→ **WHAT TO PRODUCE**:
Search the records for the string "pixels", then copy each line where it appears.

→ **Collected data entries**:
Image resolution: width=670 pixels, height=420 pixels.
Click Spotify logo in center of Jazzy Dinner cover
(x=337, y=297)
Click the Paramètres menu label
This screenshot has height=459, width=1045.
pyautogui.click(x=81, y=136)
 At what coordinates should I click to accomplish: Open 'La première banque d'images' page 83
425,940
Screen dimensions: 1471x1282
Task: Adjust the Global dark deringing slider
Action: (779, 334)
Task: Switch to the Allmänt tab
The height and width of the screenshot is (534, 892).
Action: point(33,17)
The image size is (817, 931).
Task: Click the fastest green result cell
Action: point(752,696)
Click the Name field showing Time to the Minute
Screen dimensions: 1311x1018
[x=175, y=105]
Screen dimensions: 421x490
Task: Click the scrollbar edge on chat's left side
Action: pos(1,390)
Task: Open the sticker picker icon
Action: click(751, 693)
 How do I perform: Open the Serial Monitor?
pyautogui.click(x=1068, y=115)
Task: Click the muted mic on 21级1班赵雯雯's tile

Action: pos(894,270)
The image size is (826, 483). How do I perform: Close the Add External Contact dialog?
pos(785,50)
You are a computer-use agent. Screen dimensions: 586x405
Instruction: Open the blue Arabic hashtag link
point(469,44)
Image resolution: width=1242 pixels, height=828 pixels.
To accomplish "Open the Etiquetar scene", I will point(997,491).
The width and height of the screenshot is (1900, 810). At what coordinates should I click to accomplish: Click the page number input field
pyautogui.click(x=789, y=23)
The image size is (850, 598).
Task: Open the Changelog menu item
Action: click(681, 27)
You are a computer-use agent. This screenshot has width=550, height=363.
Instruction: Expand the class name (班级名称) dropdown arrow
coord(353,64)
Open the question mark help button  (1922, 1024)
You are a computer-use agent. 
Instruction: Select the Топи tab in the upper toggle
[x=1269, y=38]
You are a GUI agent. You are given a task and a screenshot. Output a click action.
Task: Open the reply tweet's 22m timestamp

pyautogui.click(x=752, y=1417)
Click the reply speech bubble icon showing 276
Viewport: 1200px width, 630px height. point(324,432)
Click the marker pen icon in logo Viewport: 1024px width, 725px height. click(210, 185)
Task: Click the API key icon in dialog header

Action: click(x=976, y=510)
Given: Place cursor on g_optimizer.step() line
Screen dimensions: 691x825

→ **SOLUTION**:
Image resolution: width=670 pixels, height=420 pixels.
Image resolution: width=1242 pixels, height=828 pixels.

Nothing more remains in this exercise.